------ Input data

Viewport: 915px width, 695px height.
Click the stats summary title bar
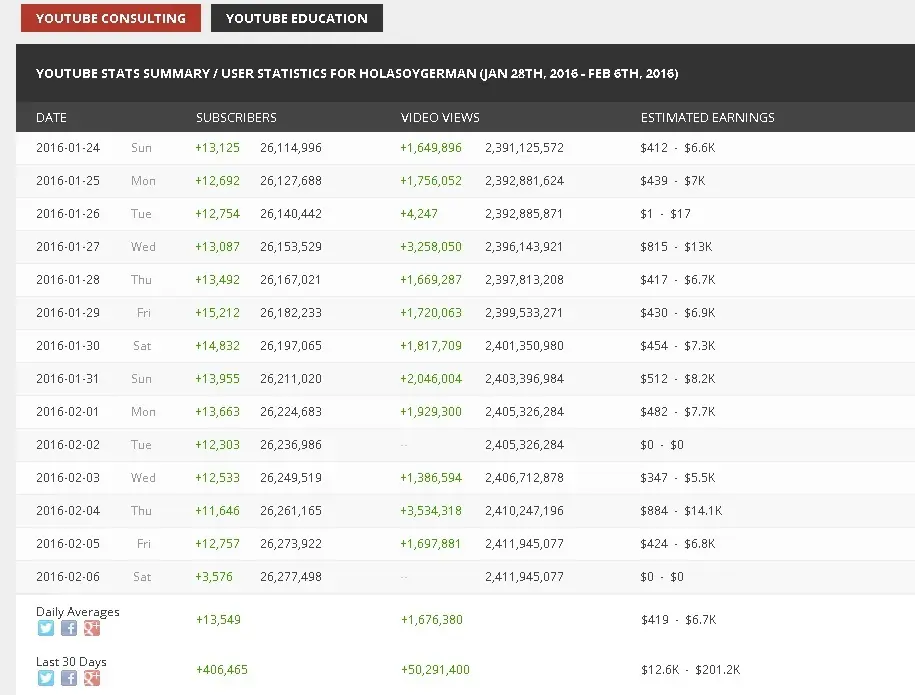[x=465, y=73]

------------
------ Input data

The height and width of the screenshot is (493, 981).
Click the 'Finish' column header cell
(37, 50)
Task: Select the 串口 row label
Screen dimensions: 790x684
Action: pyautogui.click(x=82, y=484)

------------
------ Input data

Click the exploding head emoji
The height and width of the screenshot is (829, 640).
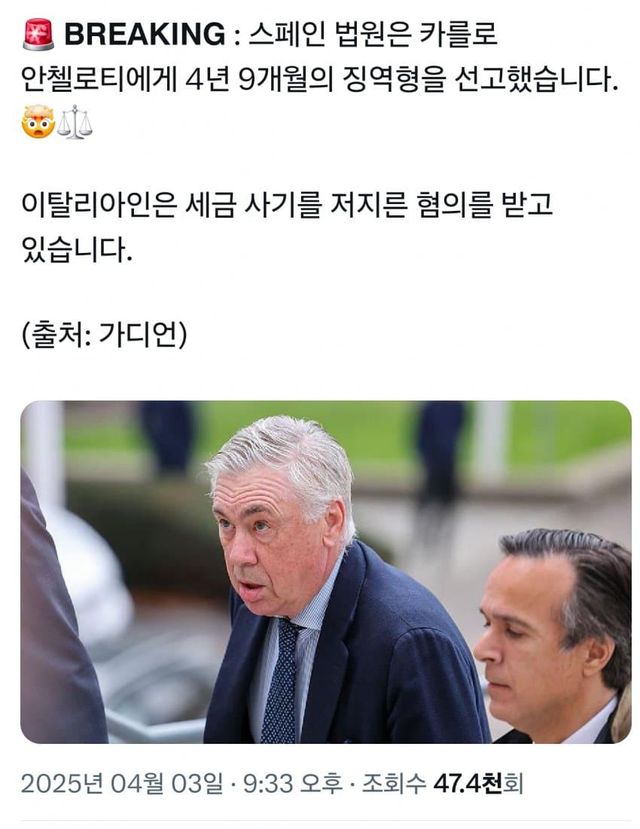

------------

- Required action -
The task calls for all lines in the entries that hold "height".

- Written solution -
Viewport: 915px width, 695px height.
The height and width of the screenshot is (493, 981).
The height and width of the screenshot is (829, 640).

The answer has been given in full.